SiS Back On Stage: The SiS730 Chipset for Duron and Athlon

Conclusion

Reviewing prototype motherboards has formerly been quite a piece of work. Not this one. No hang ups, no driver issues. Everything was just like with a fully matured product. I guess SiS spend a lot of time optimizing and refining the chipset, as there was seemingly no need to rush it to the market as fast.

The result is just what the business sector needed: A relatively fast, reliable and well-featured chipset. No other manufacturer offers a product with the same feature range as the SiS630 and SiS730 family.

Even though SiS engineers rely on the Windows default IDE drivers, I'm sure that specialized ones can improve the overall performance some more. There might also be some room for optimizing the memory performance as well. If you think about chipset comparisons of the whole last decade, SiS might be in a good situation. This time there is no competiting chipset from Intel to outperform the SiS product.

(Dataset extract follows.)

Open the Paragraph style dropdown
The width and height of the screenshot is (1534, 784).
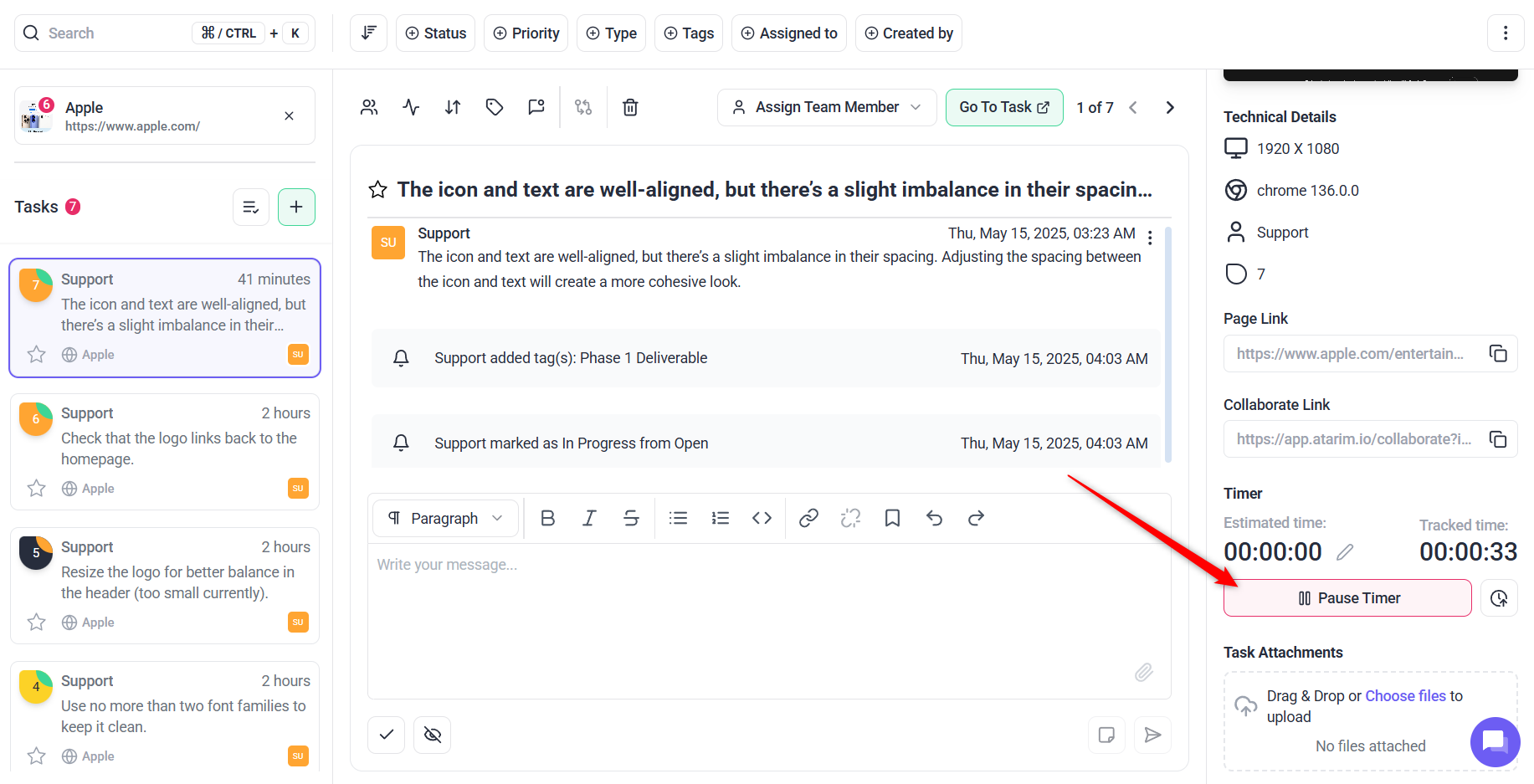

Finally the low value/budget segment has now two different Athlon/Duron chipsets to pick from, VIA's ProSavage KM133 and the SiS730. I expect the SiS to be cheaper though better featured. With those two chipsets available, the business computing sector is no longer depending on Intel chipsets or processors. There is even more behind it. The value of a business computer is increased by an AMD Duron processor. You get a faster processor, faster memory and a better featured chipset for the same price - isn't that a good deal?

The home and performance-desktop sector was the first of three areas to be entered by AMD, now AMD has good chances to enter the value segment. This leaves only one major part still free from AMD processors: Workstations and Server systems. That will change once AMD gets the AMD760-MP chipset ready to go.